Joe: Now, if we want to make long term money, that’s going to be important as well. Let’s say I’m taking money out of my Roth IRA. I have a bunch of money in there that I’ve made over the years that I want to invest, so I go out and buy properties. Right now, there are some areas in the country where you can buy properties. Indianapolis is one of them.
 
Joe: There’s a bunch of other places like this where you can buy properties really cheaply. For $25,000 or $30,000, you can buy a property that will have income of $800 or $900 a month, compared to just three years ago where that same property would have gone for $70,000 to $90,000. But the values have dropped because there have been so many foreclosures in those areas. And these are mostly blue collar areas. You probably want to stay away from warzones. They’re not the nicest area in the city, but they’re good solid neighborhoods with good people as neighbors, and you’re going to be able to get good tenants to do it and find a property manager to manage it for you.
 
Joe: So with that kind of return, you’re looking at between 15% and 30% return on your money if you buy these cheaper properties. If I bought a $300,000 property and only got $2,000 a month income, the return on the investment is going to be in the single digit percentage returns – it’s not going to be worth it and in some cases it may not even cover the taxes, so when you buy cheaper properties for the long term, a lot of times those make the most sense.
 
Joe: Or, if you buy notes that have a high return on those notes – I have notes that I sell where you can get 15% to 18% returns. I have properties you can buy that make 12% to 18% return as well.

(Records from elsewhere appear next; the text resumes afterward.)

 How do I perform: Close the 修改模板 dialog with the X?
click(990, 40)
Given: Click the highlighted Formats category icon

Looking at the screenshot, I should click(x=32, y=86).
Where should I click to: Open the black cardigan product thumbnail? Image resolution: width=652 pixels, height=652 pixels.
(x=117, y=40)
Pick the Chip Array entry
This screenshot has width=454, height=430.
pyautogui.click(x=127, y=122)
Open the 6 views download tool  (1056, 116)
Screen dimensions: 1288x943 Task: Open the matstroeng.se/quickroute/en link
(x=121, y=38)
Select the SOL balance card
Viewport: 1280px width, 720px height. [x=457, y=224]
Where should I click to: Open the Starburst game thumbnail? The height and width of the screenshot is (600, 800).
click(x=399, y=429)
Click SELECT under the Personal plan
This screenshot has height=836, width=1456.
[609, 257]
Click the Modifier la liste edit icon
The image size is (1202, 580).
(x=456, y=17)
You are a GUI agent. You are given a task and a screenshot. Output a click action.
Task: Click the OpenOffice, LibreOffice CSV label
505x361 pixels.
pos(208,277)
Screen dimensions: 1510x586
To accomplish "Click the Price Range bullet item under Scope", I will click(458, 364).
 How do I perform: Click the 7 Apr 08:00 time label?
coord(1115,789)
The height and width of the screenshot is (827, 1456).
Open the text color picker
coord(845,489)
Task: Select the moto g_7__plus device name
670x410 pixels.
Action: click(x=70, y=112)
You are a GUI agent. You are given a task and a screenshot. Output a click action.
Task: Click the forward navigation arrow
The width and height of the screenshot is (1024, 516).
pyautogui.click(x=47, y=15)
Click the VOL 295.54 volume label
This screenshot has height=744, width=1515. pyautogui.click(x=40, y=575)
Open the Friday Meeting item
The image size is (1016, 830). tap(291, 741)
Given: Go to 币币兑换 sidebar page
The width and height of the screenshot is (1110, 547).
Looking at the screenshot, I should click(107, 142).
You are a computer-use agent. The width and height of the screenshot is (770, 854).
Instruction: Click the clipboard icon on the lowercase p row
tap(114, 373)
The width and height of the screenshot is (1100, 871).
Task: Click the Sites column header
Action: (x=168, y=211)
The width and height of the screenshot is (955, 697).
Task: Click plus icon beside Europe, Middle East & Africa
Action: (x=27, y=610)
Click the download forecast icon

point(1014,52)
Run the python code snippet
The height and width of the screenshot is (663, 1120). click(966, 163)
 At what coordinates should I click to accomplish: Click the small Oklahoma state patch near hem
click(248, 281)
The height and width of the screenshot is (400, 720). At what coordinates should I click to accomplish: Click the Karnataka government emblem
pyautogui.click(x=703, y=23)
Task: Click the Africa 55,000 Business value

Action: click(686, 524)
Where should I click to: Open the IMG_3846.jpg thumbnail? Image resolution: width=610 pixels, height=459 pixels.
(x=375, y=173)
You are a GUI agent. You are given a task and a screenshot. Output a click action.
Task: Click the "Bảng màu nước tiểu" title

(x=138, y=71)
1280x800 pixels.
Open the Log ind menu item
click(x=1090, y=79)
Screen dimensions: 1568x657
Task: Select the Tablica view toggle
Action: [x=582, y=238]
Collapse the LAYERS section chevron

So if you’re interested in buying these types of properties, or if you have cash and you want to do short term, you can buy them from me, or, if you’re interested in selling these to other investors, you can build an investor list using the marketing techniques that I teach in the “Push Button Method” (which you can learn at PushButtonMethod.com) or you can get into my mentor program (which is at ZeroDownInvesting.com) and learn those techniques there.
 
Joe: Make sure you understand how you’re going to get rid of that property when you analyze the deal, before you buy it and before you get it under contract. I hope that helps.